A seller who is "not an affiliate" may sell his or her restricted securities after holding the stock for one year subject to one requirement: the seller must arrange for the "restrictive legend" on the certificate to be removed. Guilfoyle v. Olde Monmouth Stock Transfer, No. 60478, 2014 WL 4946841, at *2, 7 (Nev. 2014) (quoting U.S. Sec. & Exch. Comm'n, Rule 144: Selling Restricted and Control Securities, https://www.sec.gov/investor/pubs/rule144.htm (last visited Oct. 21, 2014)) [hereinafter SEC, Rule 144]. "Only a transfer agent can remove a restrictive legend . . . . [b]ut the transfer agent won't remove the legend unless you've obtained the consent of the issuer—usually in the form of an opinion letter from the issuer's counsel—that the restrictive legend can be removed." Id. at *7.

A "restrictive legend" is a statement placed on the certificate of a restricted stock used to notify the holder of the stock that it may not be resold without registration. Geiger v. SEC, 363 F.3d 481, 483 (D.C. Cir. 2004).

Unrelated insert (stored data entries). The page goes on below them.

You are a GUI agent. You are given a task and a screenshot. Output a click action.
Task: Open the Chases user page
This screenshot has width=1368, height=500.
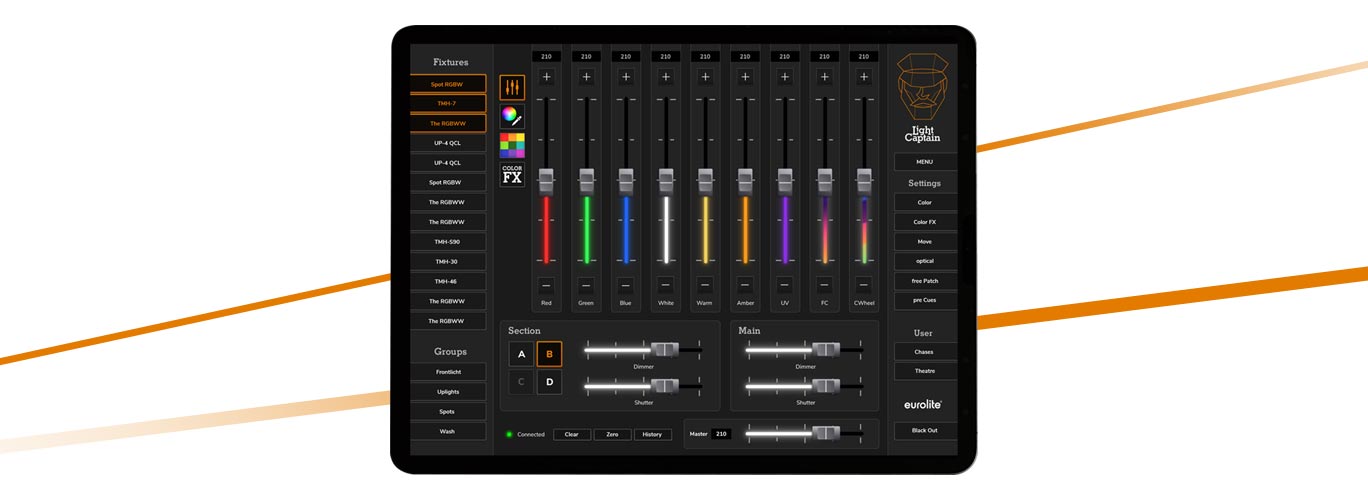pos(924,352)
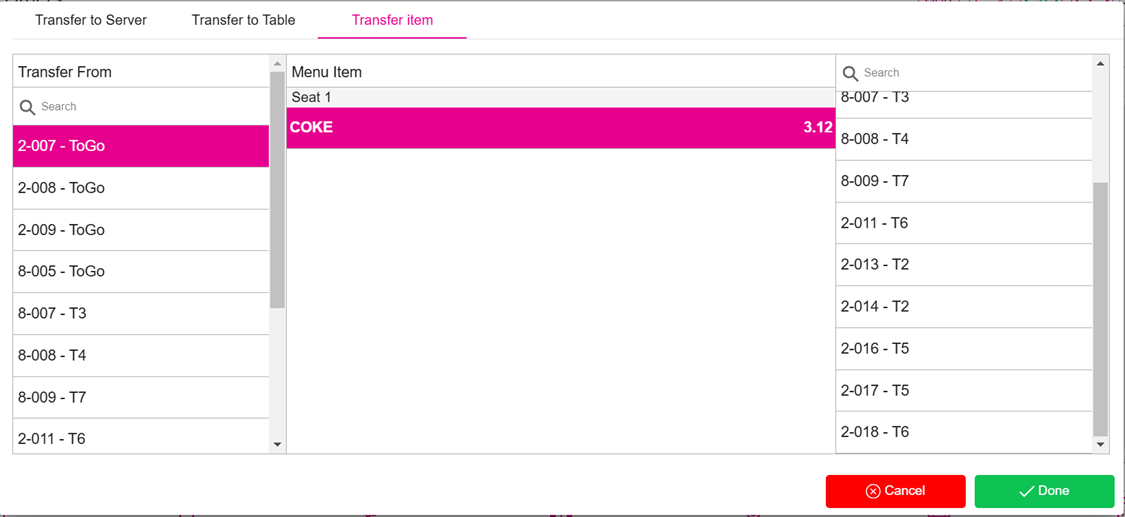
Task: Click up arrow of Transfer From scrollbar
Action: pyautogui.click(x=277, y=64)
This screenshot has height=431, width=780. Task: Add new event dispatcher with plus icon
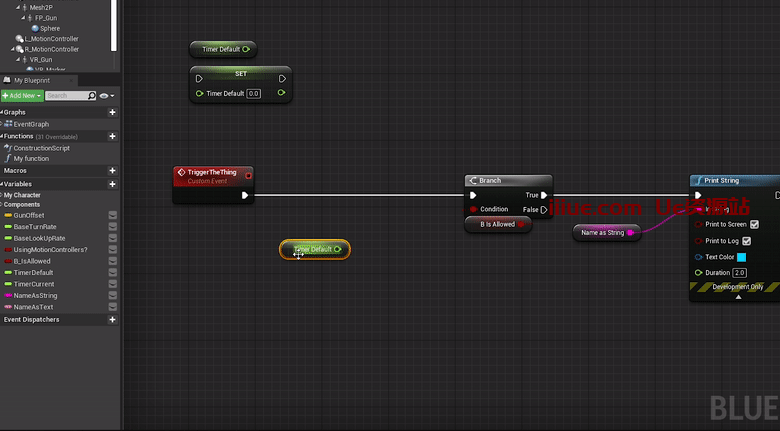(112, 320)
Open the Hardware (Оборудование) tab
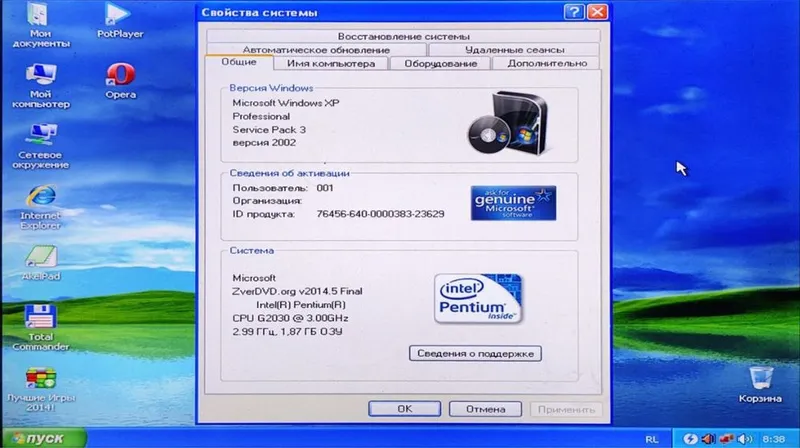 (440, 63)
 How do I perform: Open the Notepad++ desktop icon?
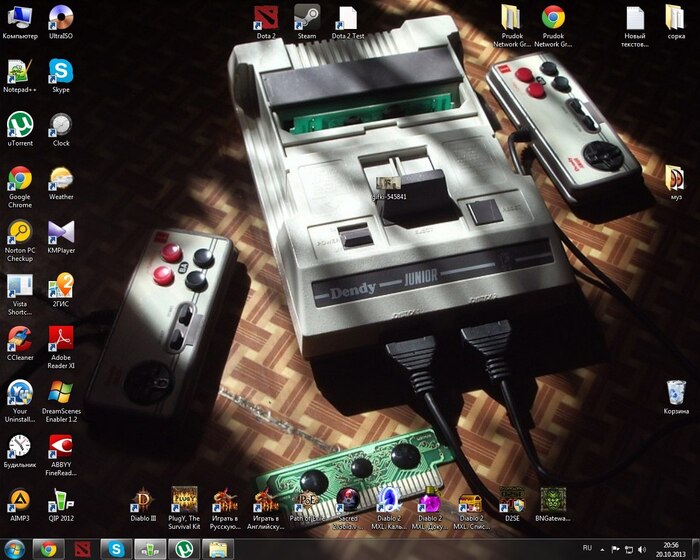20,72
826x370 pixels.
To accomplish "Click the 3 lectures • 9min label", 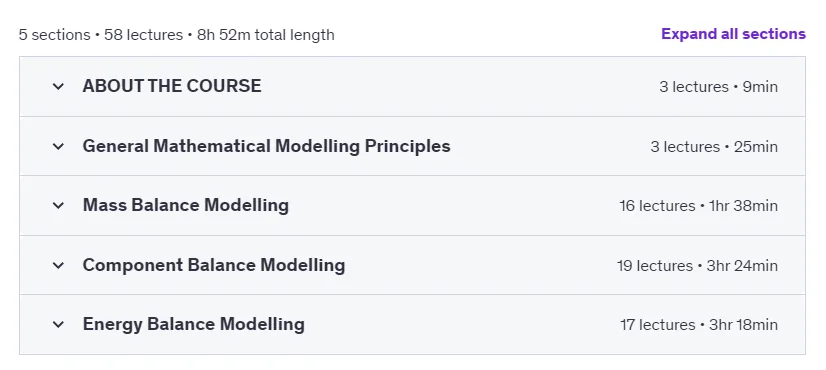I will coord(718,86).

On the other hand, an "affiliate" of the issuing company may only sell restricted securities if two primary requirements are met. First, a notice of sale must be filed with the SEC for transactions involving (1) 5000 or more restricted shares within a three-month period, or (2) more than $50,000 in proceeds within a three-month period. See 17 C.F.R. § 230.144(h). Second, the affiliate may not sell during any three-month period more than the greater of: (1) one percent of the issuer's outstanding shares of the same class, or (2) the average weekly trading volume for issuer stock during the four-week period preceding the sale. 17 C.F.R. § 230.144(e)(1); see also SEC v. M&A W., Inc., 538 F.3d 1043, 1050-51 & n.7 (9th Cir. 2008). Over-the-counter stocks, including those quoted on the OTC Bulletin Board and the Pink Sheets, can only be sold by an affiliate using the one-percent volume limitation. SEC, Rule 144, supra.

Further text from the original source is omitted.